Brief
Transcribe all of the records, leaving out any pictures.

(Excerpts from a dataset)
■ ■ ■ ■ ■

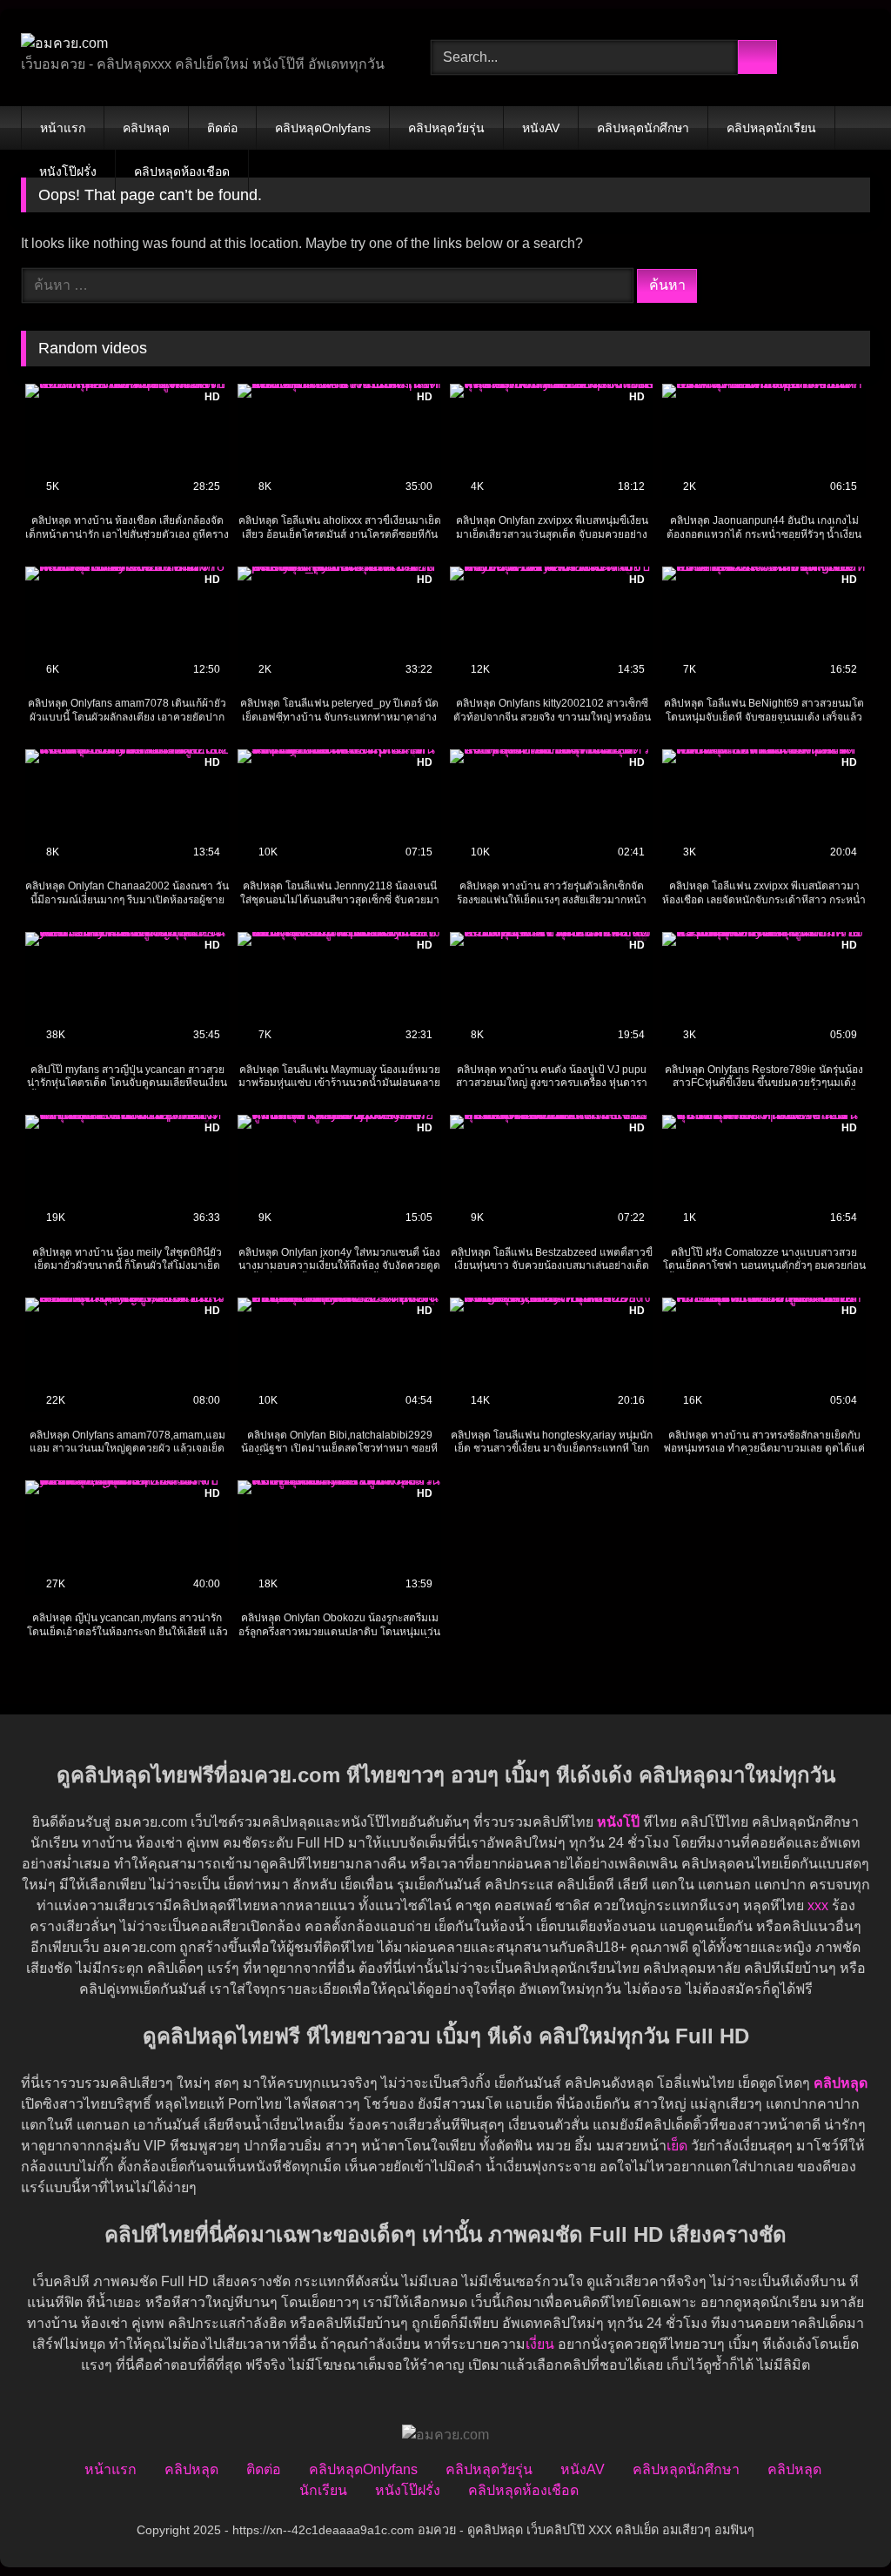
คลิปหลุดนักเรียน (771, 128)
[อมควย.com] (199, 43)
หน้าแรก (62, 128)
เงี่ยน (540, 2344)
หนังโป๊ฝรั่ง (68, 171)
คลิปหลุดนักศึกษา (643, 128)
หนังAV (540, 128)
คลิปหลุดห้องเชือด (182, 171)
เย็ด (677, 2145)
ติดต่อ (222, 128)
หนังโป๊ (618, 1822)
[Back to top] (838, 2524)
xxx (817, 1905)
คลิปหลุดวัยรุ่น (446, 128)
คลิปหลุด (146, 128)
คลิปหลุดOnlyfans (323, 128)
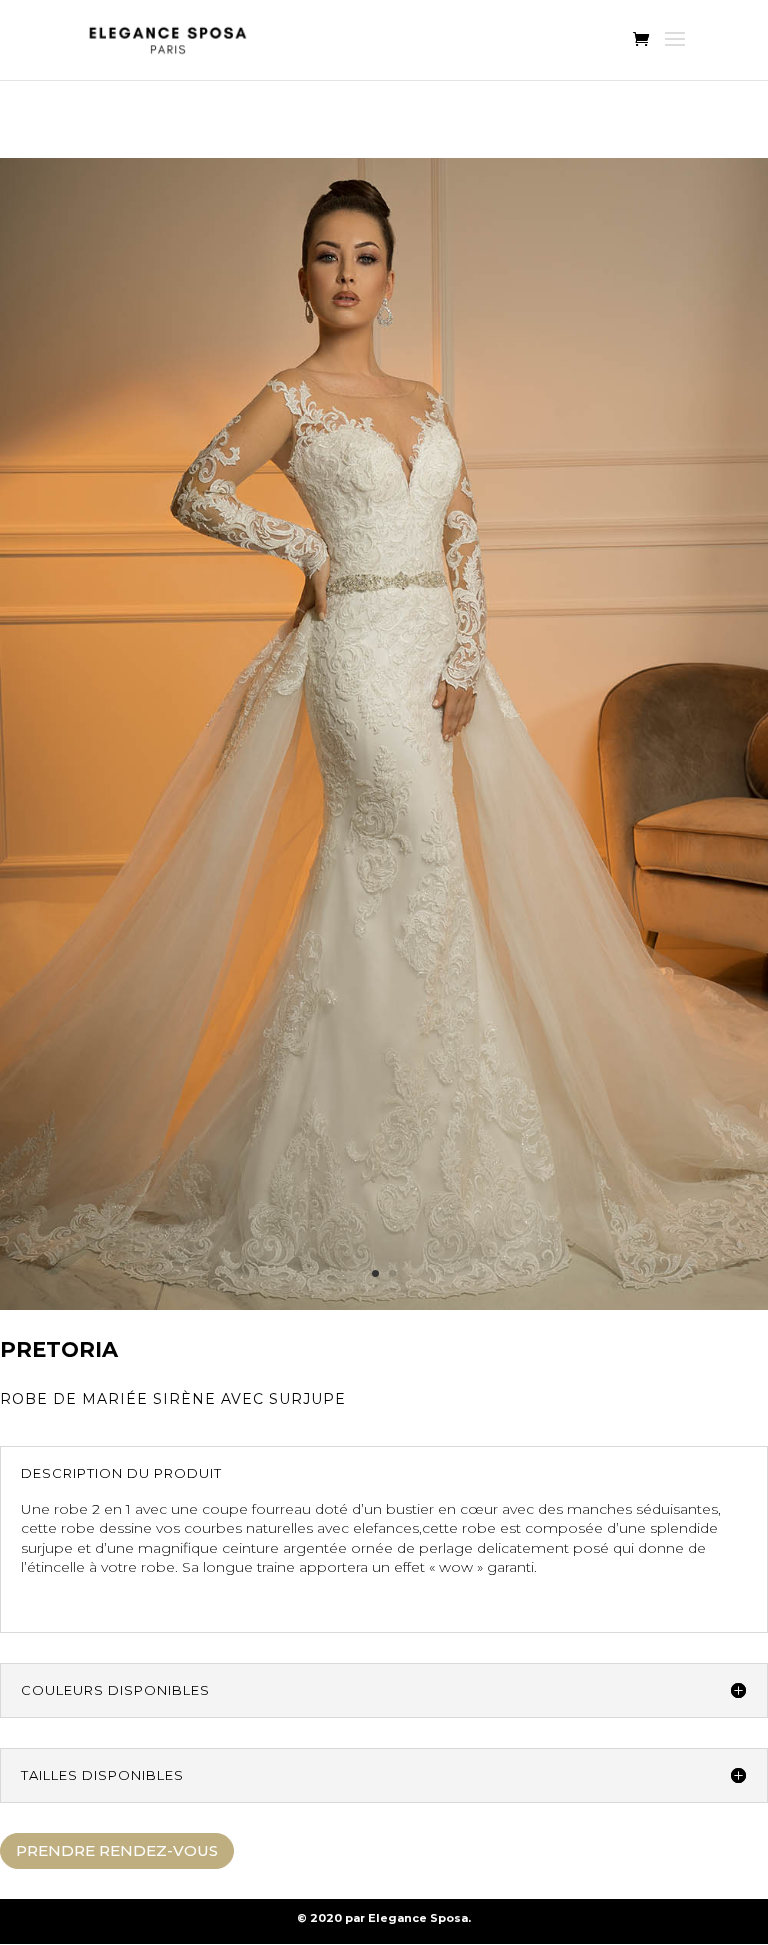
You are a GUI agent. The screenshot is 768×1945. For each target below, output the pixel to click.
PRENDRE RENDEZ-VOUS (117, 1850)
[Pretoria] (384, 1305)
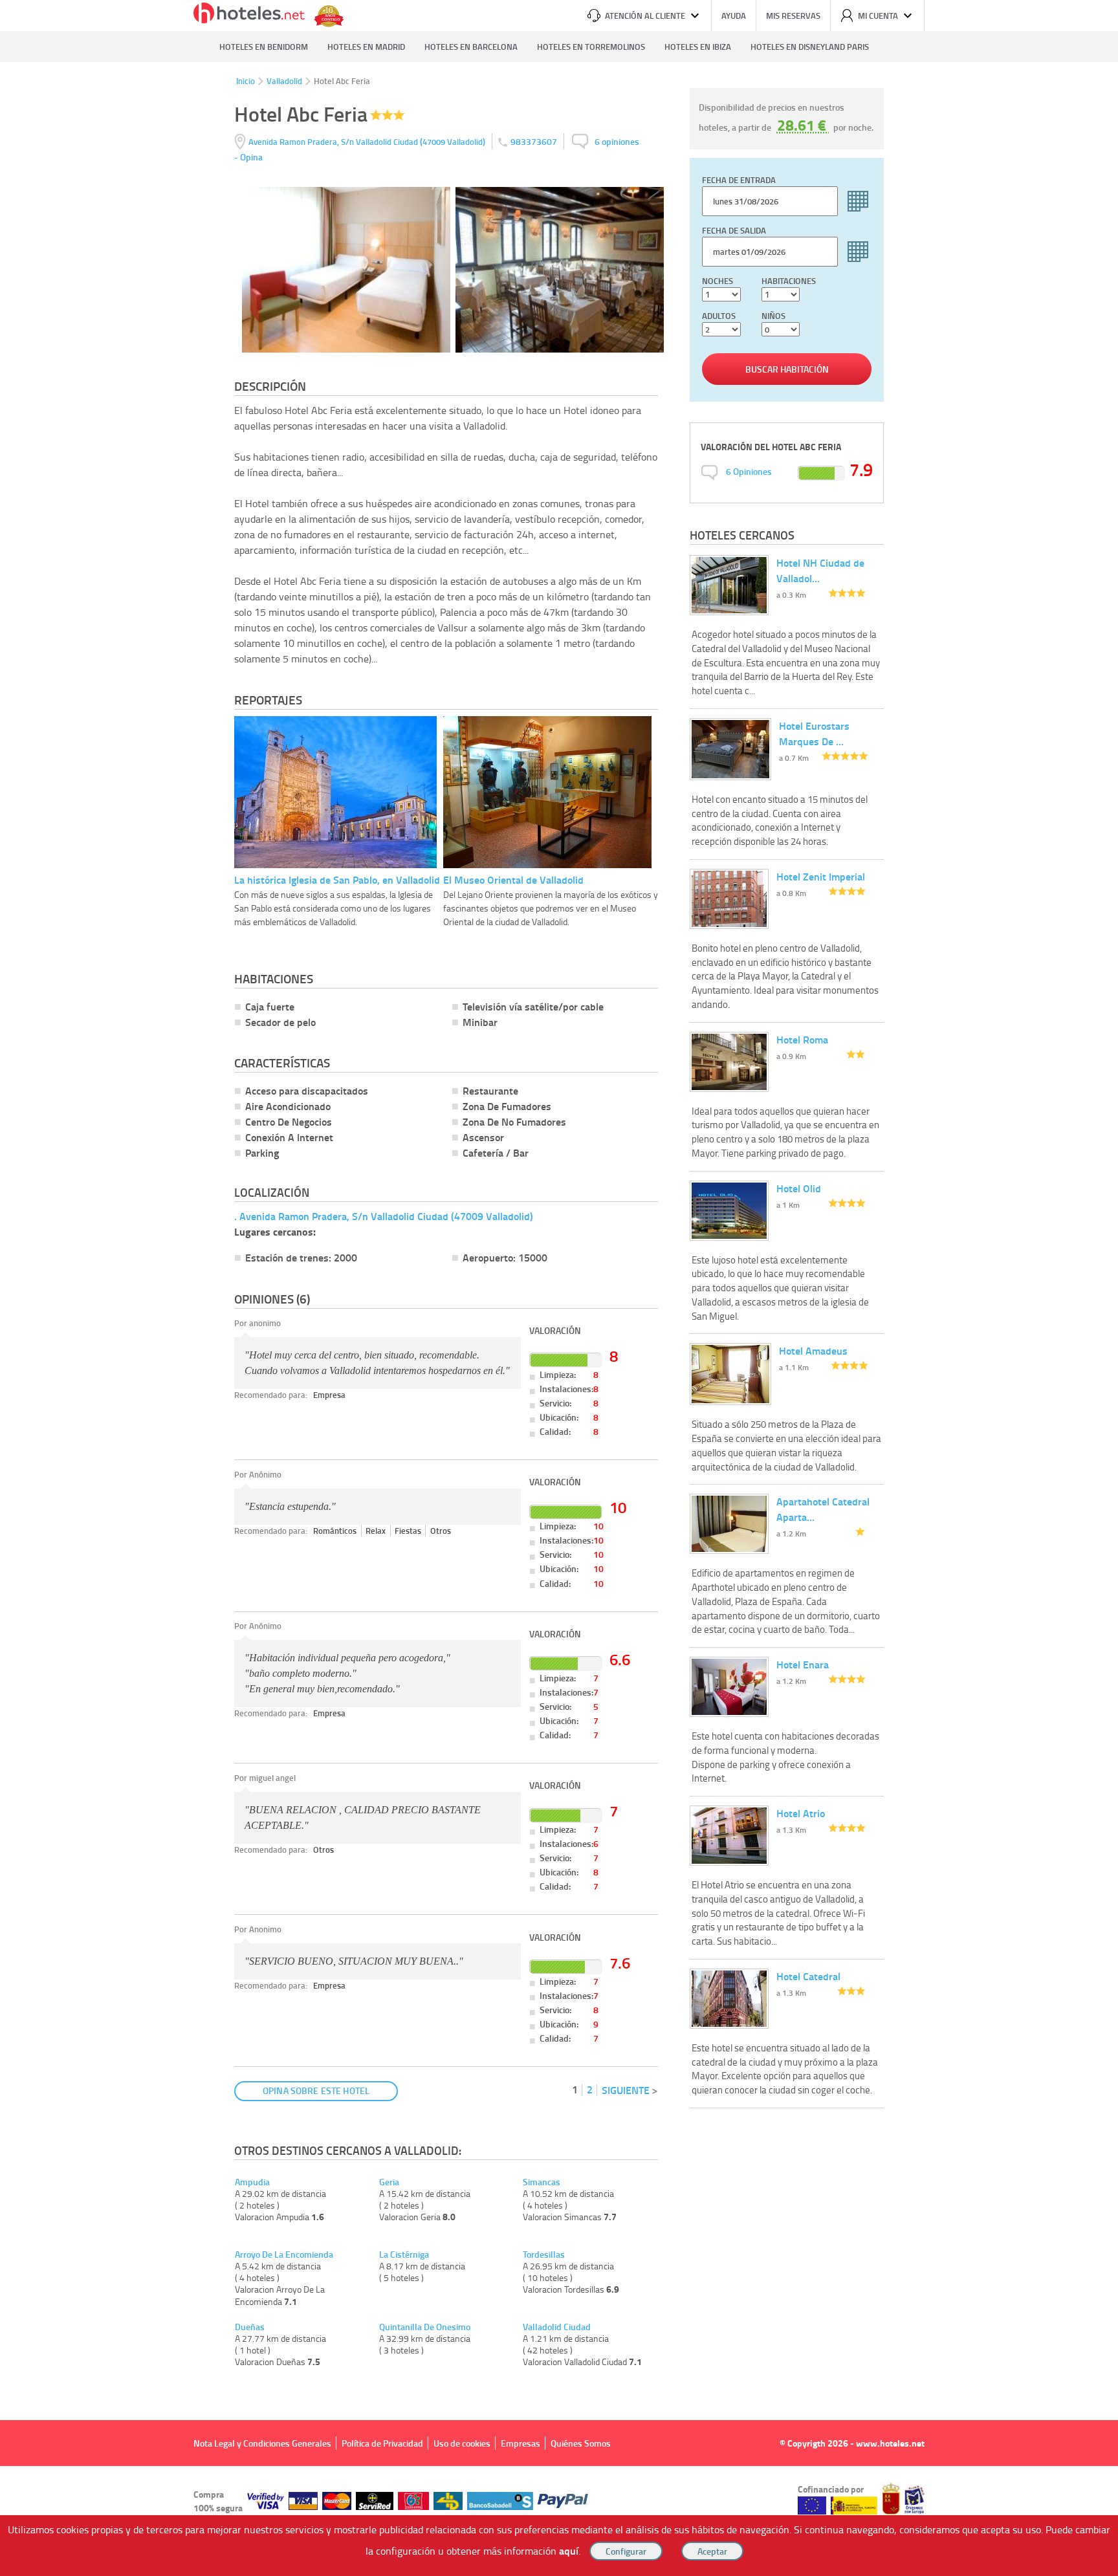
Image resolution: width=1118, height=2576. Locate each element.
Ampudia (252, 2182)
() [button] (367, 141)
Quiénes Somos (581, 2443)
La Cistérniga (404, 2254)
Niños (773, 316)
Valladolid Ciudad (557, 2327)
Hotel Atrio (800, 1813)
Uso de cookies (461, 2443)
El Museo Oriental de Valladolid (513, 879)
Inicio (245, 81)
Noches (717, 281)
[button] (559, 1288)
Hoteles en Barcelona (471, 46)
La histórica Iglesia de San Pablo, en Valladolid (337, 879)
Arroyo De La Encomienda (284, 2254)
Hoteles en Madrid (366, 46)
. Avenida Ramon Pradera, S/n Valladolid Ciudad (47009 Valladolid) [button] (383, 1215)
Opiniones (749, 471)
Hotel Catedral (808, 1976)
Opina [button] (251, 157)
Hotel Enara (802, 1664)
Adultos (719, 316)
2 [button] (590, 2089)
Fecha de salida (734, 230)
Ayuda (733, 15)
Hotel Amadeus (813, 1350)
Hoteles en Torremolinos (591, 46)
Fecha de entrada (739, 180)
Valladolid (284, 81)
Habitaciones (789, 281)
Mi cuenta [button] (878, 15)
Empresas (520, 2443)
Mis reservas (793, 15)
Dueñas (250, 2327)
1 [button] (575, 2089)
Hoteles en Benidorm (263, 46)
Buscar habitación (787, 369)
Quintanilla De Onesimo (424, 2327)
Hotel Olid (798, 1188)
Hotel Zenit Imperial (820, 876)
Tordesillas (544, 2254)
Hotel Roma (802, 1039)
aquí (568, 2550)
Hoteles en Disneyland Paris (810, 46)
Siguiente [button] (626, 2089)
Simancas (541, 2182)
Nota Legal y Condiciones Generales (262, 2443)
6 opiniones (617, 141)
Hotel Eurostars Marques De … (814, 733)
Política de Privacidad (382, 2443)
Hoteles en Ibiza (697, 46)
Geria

■ ■ ■ ■ ■

Written answer
คลิปหลุดนักเรียน (771, 128)
[อมควย.com] (199, 43)
หน้าแรก (62, 128)
เงี่ยน (540, 2344)
หนังโป๊ฝรั่ง (68, 171)
คลิปหลุดนักศึกษา (643, 128)
หนังAV (540, 128)
คลิปหลุดห้องเชือด (182, 171)
เย็ด (677, 2145)
ติดต่อ (222, 128)
หนังโป๊ (618, 1822)
[Back to top] (838, 2524)
xxx (817, 1905)
คลิปหลุดวัยรุ่น (446, 128)
คลิปหลุด (146, 128)
คลิปหลุดOnlyfans (323, 128)
You are a GUI agent. The screenshot is 768×1945. For each target below, output the pixel to click.
PRENDRE RENDEZ-VOUS (117, 1850)
[Pretoria] (384, 1305)
Image resolution: width=1118, height=2576. Locate each element.
Ampudia (252, 2182)
() [button] (367, 141)
Quiénes Somos (581, 2443)
La Cistérniga (404, 2254)
Niños (773, 316)
Valladolid Ciudad (557, 2327)
Hotel Atrio (800, 1813)
Uso de cookies (461, 2443)
El Museo Oriental de Valladolid (513, 879)
Inicio (245, 81)
Noches (717, 281)
[button] (559, 1288)
Hoteles en Barcelona (471, 46)
La histórica Iglesia de San Pablo, en Valladolid (337, 879)
Arroyo De La Encomienda (284, 2254)
Hoteles en Madrid (366, 46)
. Avenida Ramon Pradera, S/n Valladolid Ciudad (47009 Valladolid) [button] (383, 1215)
Opiniones (749, 471)
Hotel Catedral (808, 1976)
Opina [button] (251, 157)
Hotel Enara (802, 1664)
Adultos (719, 316)
2 [button] (590, 2089)
Fecha de salida (734, 230)
Ayuda (733, 15)
Hotel Amadeus (813, 1350)
Hoteles en Torremolinos (591, 46)
Fecha de entrada (739, 180)
Valladolid (284, 81)
Habitaciones (789, 281)
Mi cuenta [button] (878, 15)
Empresas (520, 2443)
Mis reservas (793, 15)
Dueñas (250, 2327)
1 [button] (575, 2089)
Hoteles en Benidorm (263, 46)
Buscar habitación (787, 369)
Quintanilla De Onesimo (424, 2327)
Hotel Olid (798, 1188)
Hotel Zenit Imperial (820, 876)
Tordesillas (544, 2254)
Hotel Roma (802, 1039)
aquí (568, 2550)
Hoteles en Disneyland Paris (810, 46)
Siguiente [button] (626, 2089)
Simancas (541, 2182)
Nota Legal y Condiciones Generales (262, 2443)
6 opiniones (617, 141)
Hotel Eurostars Marques De … (814, 733)
Política de Privacidad (382, 2443)
Hoteles en Ibiza (697, 46)
Geria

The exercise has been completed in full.